Resources are something you can feed into a system and increase its productivity, or its yield, or the number of useful storages. But if you continue beyond that point of productivity, then the system itself collapses. And that comes down to the statement that any integrated system can only accept that amount of energy that it can productively use. So you can over-manure anything, over-heat anything; you can over-plow anything. Whether we are talking about money or manure, you can put too much of it in. What then happens is first you start to get less and less increase in yield and then more and more increase in a lethal factor. You can’t continue to pour in more of the same thing and get a continued increase in yield. A friend of mine went to Hong Kong. He ran a sort of energy budget on the city, paying a lot of attention to agriculture. He told me that the older Chinese agriculture (weeding by hand) produced, under very intensive conditions, using natural manures, about three times as much energy as it consumed.
Then they modernized, utilizing small tractors, artificial fertilizer, and weeded by little hot jet flames. I think he said that they put 800% more energy in and got a 15% increase in yield. And then as they continued to pour in more energy, the yield decreased. By now they are into the same kick that we have. They only get 4% to 6% of that energy out again. So agriculture went from an energy productive to an energy consuming system, just as the sea has gone from being oxygen producing to oxygen consuming, all because we are putting too much nutrient into it. You can do it to a pond very quickly and to a nation or a continent more slowly.

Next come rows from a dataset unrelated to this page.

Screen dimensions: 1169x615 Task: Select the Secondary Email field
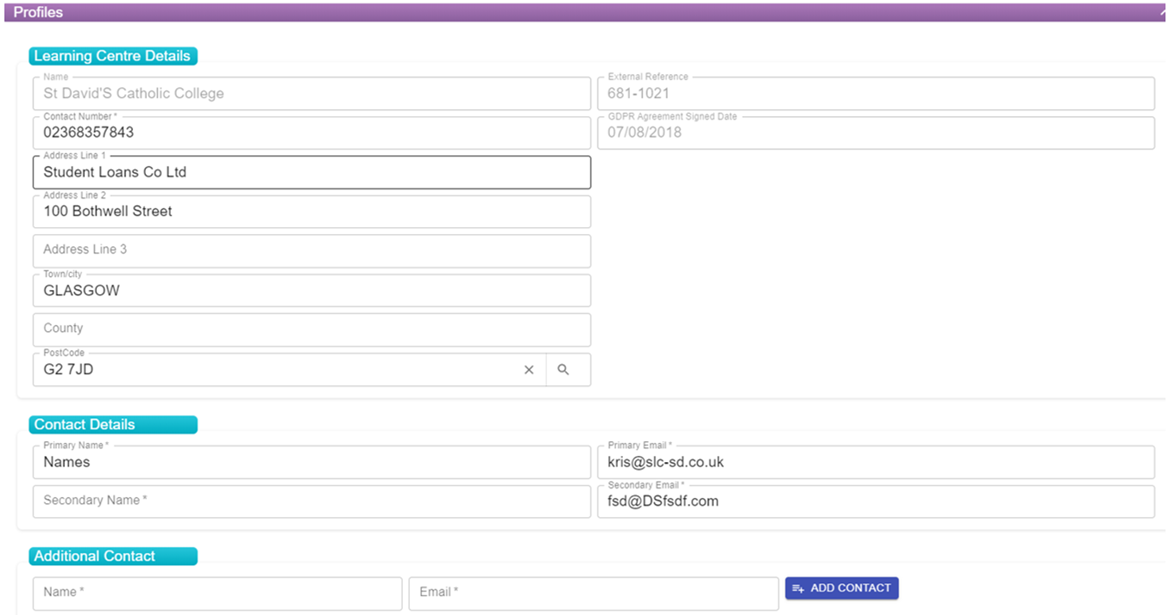click(x=876, y=501)
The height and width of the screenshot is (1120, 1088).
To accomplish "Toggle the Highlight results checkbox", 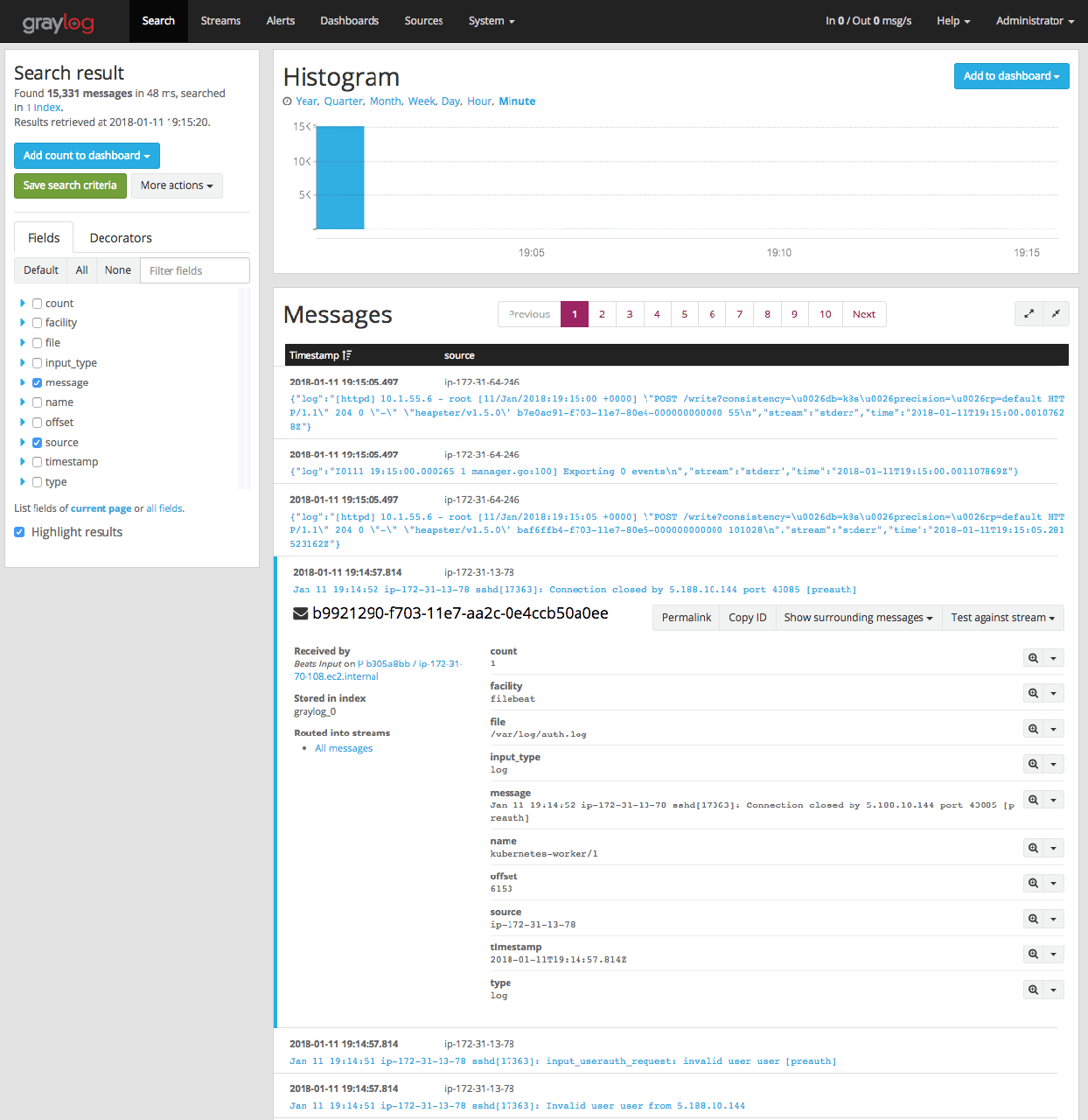I will point(20,532).
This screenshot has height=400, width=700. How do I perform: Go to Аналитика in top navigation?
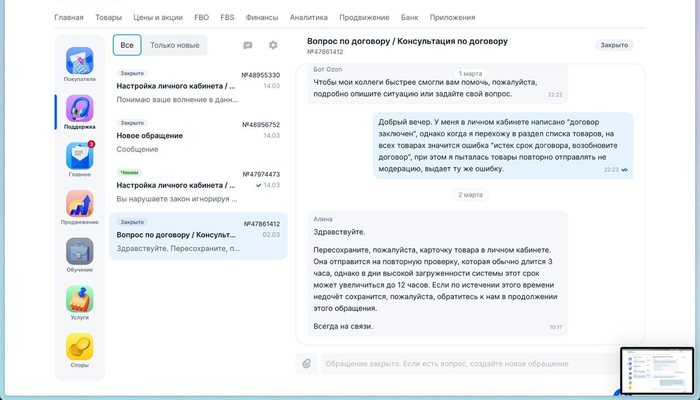click(308, 18)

We should not confuse order and tidiness. Tidiness is something that happens when you have frontal brain damage. You get very tidy. Tidiness is symptomatic of brain damage. Creativity, on the other hand, is symptomatic of a fairly whole brain, and is usually a disordered affair. The tolerance for disorder is one of the very few healthy signs in life. If you can tolerate disorder, you are probably healthy. Creativity is seldom tidy. Tidiness is like the painting of that straight up and down American with his fork and his straight rows. garden is a sign of extraordinary tidiness and functional disorder. You can measure it easily, but it doesn’t yield much. What we want is creative disorder. I repeat, it is not the number of elements in a system that is important, but the degree of functional organization of those elements - beneficial functions.

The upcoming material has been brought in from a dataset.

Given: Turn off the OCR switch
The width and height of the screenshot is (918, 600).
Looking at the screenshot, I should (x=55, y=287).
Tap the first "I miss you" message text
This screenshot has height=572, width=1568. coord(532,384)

I think, again, in our general education, and particularly in our primary education, that we get an awful lot of static phenomena taught to us, and cross sectional phenomena. But we are not taught interactive processes, and we are not taught much about the resonance of things. The real world that we live in is in constant flux. Things are on their way somewhere all the time. There isn’t such a thing as a quiet picture of a natural phenomenon. Everything is on its way to other phases. Yet we teach things as sort of rigid truths. We are culturally blocked. It is because it is a scientific culture; we try to measure everything.
There are different ways of coming at things. I can’t handle symbols; some people cannot handle numbers; some cannot handle dimension. This is why it is beneficial to associate in small groups, just to try to bring different lights on the same truths, trying to comprehend the different shadows of reality. This dynamic is lacking in education.